■ Data shown ■

□ □ □ □ □

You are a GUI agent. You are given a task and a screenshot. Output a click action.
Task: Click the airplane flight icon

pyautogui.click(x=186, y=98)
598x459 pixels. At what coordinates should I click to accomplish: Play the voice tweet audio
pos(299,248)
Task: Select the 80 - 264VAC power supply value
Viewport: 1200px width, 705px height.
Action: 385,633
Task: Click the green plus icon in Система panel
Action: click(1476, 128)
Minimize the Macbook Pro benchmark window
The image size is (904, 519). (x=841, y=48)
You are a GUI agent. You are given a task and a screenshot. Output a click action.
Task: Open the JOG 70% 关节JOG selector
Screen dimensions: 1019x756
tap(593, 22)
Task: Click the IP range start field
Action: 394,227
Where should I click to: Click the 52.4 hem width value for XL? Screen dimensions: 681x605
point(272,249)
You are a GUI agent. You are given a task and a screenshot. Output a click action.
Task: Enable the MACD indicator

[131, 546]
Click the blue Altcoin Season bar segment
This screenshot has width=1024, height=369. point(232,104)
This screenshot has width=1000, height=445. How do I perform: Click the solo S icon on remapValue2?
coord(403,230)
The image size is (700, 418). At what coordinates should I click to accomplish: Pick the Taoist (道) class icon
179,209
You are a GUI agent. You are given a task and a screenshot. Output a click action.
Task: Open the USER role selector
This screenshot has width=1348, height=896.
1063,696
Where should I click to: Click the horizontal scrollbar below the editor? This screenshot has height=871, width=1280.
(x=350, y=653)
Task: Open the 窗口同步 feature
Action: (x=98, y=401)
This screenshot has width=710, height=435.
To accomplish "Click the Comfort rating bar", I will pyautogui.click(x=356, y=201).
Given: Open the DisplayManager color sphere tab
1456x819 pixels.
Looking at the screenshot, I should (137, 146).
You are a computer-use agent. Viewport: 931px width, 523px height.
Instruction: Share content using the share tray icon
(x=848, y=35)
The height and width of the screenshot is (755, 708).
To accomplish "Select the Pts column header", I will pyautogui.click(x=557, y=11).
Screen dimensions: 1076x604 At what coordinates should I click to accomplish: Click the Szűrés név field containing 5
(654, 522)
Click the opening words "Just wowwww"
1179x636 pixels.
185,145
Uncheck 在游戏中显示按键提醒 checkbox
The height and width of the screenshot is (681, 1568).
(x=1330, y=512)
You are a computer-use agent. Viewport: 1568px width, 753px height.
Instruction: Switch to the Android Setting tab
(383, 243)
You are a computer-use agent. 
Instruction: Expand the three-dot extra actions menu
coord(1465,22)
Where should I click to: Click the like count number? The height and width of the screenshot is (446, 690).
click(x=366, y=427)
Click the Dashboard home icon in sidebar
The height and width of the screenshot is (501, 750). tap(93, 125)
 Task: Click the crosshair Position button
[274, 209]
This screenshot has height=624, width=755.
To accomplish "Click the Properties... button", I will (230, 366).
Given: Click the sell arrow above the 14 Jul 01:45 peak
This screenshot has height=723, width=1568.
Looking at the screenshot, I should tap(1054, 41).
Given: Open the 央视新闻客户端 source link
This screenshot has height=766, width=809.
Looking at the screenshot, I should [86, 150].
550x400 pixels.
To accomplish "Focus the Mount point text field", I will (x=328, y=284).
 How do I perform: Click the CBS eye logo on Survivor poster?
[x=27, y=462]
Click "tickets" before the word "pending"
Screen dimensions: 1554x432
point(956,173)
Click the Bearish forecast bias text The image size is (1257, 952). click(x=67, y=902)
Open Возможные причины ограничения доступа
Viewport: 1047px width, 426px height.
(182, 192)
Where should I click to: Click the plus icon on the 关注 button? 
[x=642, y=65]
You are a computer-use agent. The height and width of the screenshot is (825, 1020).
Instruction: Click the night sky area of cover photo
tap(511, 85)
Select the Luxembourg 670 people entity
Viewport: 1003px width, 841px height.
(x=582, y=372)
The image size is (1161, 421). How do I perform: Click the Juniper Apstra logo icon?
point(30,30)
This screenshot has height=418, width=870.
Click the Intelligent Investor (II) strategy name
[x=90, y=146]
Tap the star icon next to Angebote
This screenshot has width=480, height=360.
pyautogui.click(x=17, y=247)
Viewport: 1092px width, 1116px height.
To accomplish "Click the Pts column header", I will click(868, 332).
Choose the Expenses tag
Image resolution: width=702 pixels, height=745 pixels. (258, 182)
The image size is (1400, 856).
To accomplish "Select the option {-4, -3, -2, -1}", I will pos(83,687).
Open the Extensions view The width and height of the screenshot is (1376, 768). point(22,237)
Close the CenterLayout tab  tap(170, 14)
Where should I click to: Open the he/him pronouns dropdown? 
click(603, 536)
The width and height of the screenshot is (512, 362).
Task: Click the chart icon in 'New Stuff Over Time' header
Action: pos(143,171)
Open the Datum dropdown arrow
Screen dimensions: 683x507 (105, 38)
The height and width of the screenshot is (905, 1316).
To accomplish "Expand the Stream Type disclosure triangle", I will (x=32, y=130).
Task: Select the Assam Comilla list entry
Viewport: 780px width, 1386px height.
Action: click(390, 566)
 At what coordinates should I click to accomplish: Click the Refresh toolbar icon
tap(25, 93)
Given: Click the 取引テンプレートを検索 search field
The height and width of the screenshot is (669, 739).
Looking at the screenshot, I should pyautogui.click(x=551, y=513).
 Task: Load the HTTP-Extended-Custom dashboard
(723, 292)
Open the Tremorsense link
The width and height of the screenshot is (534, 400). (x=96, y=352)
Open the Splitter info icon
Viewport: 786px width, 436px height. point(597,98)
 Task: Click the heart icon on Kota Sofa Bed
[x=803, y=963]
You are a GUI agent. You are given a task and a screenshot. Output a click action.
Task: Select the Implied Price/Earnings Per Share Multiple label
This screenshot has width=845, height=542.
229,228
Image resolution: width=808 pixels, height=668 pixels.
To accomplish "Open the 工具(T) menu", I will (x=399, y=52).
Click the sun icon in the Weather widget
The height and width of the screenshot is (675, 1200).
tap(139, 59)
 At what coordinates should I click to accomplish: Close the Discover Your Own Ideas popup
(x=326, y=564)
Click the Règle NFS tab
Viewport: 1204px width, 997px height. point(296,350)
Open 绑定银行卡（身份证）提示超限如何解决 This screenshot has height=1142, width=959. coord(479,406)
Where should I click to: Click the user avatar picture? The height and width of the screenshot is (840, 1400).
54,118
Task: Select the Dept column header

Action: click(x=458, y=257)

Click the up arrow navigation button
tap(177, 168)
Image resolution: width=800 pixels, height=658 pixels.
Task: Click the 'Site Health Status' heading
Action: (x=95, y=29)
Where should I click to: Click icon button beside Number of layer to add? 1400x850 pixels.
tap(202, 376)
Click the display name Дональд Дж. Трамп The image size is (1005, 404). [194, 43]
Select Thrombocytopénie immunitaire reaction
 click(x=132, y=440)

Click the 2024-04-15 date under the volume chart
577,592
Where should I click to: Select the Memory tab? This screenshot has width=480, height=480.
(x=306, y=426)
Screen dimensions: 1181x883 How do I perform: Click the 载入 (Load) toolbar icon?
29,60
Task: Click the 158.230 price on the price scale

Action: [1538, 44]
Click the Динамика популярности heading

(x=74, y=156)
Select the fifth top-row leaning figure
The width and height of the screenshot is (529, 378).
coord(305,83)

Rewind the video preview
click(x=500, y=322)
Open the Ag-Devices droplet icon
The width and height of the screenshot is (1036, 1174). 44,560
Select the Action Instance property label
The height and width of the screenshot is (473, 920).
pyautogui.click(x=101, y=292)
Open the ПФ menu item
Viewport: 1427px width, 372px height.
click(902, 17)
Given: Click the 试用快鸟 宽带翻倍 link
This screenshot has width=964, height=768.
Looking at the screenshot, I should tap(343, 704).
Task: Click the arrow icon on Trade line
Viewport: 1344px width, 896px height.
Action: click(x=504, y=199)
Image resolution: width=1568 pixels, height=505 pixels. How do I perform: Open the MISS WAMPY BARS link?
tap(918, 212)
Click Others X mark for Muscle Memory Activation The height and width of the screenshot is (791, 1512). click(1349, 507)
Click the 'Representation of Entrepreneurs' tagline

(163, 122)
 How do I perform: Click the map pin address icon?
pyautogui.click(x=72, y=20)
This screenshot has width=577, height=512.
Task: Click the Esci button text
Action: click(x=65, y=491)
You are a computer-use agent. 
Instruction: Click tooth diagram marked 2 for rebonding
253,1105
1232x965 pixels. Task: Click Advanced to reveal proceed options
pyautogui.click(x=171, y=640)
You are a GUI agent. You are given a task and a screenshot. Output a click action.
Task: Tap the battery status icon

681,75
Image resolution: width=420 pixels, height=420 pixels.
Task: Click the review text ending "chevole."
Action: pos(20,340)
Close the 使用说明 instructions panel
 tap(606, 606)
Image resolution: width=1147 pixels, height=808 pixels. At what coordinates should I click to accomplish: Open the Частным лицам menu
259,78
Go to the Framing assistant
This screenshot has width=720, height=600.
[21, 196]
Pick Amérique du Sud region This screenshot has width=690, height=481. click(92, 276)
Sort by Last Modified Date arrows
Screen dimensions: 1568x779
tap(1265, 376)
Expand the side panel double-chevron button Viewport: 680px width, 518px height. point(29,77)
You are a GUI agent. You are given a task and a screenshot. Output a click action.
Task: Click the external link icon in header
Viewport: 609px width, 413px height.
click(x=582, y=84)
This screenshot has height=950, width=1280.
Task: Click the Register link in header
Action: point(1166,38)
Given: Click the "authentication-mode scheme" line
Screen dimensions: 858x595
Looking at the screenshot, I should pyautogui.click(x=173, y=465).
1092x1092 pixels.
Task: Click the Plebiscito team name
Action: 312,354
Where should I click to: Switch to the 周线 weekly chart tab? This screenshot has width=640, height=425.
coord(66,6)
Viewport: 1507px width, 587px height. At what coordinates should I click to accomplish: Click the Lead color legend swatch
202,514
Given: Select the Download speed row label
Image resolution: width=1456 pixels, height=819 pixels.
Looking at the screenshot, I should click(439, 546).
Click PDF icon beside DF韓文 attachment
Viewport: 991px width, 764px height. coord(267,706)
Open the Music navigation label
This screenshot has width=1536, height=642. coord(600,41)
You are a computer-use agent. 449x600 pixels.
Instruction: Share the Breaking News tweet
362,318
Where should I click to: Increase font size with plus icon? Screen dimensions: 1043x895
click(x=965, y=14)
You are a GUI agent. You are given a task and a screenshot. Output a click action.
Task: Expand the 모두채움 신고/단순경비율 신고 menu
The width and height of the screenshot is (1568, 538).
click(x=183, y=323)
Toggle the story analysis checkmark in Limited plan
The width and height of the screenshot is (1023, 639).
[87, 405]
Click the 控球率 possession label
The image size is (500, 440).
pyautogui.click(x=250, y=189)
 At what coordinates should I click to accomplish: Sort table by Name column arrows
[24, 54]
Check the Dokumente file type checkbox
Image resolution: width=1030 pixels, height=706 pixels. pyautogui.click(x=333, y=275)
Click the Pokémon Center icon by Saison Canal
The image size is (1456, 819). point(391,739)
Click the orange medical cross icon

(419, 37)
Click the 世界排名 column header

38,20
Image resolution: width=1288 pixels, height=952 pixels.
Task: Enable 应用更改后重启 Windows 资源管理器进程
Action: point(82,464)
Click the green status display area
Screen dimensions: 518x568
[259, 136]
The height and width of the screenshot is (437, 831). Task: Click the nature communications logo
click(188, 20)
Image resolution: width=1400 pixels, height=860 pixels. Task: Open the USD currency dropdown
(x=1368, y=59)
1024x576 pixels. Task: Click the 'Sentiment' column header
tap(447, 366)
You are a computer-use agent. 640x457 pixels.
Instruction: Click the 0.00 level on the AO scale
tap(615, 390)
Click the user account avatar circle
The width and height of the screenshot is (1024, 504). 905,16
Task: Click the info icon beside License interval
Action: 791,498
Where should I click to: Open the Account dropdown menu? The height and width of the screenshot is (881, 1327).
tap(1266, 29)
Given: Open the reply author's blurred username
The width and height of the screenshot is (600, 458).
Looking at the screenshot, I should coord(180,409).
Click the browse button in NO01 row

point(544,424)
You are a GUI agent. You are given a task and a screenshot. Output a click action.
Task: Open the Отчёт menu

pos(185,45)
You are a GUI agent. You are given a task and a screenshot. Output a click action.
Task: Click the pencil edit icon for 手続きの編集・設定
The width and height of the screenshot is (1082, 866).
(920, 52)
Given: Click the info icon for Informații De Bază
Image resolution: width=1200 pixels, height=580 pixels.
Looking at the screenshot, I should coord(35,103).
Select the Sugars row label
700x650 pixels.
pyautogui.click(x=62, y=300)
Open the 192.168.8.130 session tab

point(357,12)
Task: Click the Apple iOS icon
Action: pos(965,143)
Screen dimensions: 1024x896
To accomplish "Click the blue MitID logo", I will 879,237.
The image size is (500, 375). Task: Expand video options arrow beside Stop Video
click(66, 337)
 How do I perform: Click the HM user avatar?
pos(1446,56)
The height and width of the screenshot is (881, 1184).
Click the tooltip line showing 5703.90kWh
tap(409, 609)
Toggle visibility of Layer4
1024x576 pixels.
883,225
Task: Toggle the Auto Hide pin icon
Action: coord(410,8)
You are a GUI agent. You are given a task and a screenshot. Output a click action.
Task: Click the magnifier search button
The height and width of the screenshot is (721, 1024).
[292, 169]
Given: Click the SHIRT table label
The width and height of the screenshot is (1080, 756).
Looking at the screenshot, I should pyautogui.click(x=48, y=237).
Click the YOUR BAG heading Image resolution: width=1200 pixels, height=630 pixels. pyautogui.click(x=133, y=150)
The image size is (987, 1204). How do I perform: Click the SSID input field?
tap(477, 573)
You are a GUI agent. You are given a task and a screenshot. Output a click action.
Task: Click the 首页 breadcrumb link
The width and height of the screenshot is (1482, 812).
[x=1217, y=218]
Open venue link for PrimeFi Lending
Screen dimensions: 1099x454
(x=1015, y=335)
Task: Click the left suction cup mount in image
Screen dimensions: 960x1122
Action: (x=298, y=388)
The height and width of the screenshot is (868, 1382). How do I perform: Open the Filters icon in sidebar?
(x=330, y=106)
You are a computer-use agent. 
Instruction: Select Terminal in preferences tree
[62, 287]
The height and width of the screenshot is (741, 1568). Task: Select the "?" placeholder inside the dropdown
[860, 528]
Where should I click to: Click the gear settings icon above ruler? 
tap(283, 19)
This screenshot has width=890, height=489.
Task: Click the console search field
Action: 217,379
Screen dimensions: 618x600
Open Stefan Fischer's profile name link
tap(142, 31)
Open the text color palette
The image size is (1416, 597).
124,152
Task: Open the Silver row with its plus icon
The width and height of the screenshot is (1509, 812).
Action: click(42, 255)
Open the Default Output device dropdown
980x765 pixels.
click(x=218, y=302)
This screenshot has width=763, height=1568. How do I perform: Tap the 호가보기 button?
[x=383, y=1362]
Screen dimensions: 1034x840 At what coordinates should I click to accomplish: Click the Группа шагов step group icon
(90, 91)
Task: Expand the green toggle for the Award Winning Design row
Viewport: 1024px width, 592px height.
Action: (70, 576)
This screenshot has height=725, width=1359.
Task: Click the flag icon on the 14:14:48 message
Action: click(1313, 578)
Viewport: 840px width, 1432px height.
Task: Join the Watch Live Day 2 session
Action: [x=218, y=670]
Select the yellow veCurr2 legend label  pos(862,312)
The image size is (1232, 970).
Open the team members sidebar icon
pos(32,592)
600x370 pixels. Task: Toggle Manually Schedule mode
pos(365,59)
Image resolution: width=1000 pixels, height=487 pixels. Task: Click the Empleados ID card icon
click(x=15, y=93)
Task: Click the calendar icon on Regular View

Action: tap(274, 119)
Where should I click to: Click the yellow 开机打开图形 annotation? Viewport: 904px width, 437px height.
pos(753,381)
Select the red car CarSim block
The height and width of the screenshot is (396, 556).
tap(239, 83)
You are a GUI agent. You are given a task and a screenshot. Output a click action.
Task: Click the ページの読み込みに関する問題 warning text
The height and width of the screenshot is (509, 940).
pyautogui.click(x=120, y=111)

□ □ □ □ □

Output only the lines from the one with "Image resolution: width=1000" through the last line of the entries above; please keep them exact.

Image resolution: width=1000 pixels, height=487 pixels. Task: Click the Empleados ID card icon
click(x=15, y=93)
Task: Click the calendar icon on Regular View

Action: tap(274, 119)
Where should I click to: Click the yellow 开机打开图形 annotation? Viewport: 904px width, 437px height.
pos(753,381)
Select the red car CarSim block
The height and width of the screenshot is (396, 556).
tap(239, 83)
You are a GUI agent. You are given a task and a screenshot. Output a click action.
Task: Click the ページの読み込みに関する問題 warning text
The height and width of the screenshot is (509, 940).
pyautogui.click(x=120, y=111)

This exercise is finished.